Sedangkan jabatan Presiden Republik Indonesia diserahkan kepada Mr Assaat, yang
kemudian dikenal sebagai RI Jawa-Yogya. Namun karena tuntutan dari seluruh rakyat
Indonesia yang ingin kembali ke negara kesatuan, maka pada tanggal 17 Agustus 1950,
RIS kembali berubah menjadi Republik Indonesia dan Presiden Soekarno menjadi
Presiden RI. Mandat Mr Assaat sebagai pemangku jabatan Presiden RI diserahkan
kembali kepada Ir. Soekarno. Resminya kedudukan Presiden Soekarno adalah presiden
konstitusional, tetapi pada kenyataannya kebijakan pemerintah dilakukan setelah
berkonsultasi dengannya.
Presiden Soekarno aktif dalam memberikan gagasan-gagasan di dunia
Internasional.

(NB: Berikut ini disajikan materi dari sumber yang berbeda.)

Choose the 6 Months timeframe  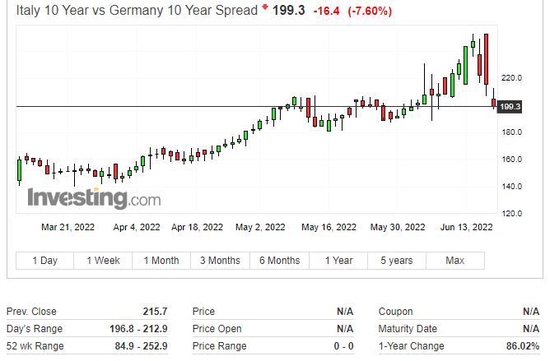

Keprihatinannya terhadap nasib bangsa Asia-Afrika, masih banyak yang
belum merdeka, belum mempunyai hak untuk menentukan nasibnya sendiri,
menyebabkan presiden Soekarno, pada tahun 1955, mengambil inisiatif untuk
mengadakan Konferensi Asia-Afrika di Bandung yang menghasilkan Dasasila Bandung.
Yang membahas isu-isu mengenai ketimpangan dan konflik akibat "bom waktu" yang
ditinggalkan negara-negara barat yang dicap masih mementingkan imperialisme dan
kolonialisme, ketimpangan dan kekhawatiran akan munculnya perang nuklir yang
mengubah peradaban, ketidakadilan badan-badan dunia internasional dalam penyelesaian
konflik juga menjadi perhatiannya. Bersama Presiden Josip Broz Tito (Yugoslavia),
Gamal Abdel Nasser (Mesir), Mohammad Ali Jinnah (Pakistan), U Nu, (Birma) dan
Jawaharlal Nehru (India) ia mengadakan Konferensi Asia Afrika yang membuahkan
Gerakan Non Blok. Berkat jasanya itu, banyak negara Asia Afrika yang memperoleh
kemerdekaannya. Namun sayangnya, masih banyak pula yang mengalami konflik
berkepanjangan sampai saat ini karena ketidakadilan dalam pemecahan masalah, yang
masih dikuasai negara-negara kuat atau adikuasa. Berkat jasa ini pula, banyak penduduk
dari kawasan Asia Afrika yang tidak lupa akan Soekarno bila ingat atau mengenal akan
Indonesia.
Guna menjalankan politik luar negeri yang bebas-aktif dalam dunia internasional,
Presiden Soekarno mengunjungi berbagai negara dan bertemu dengan pemimpin-
pemimpin negara. Di antaranya adalah Nikita Khruschev (Uni Soviet), John Fitzgerald
Kennedy (Amerika Serikat), Fidel Castro (Kuba), Mao Tse Tung (RRC).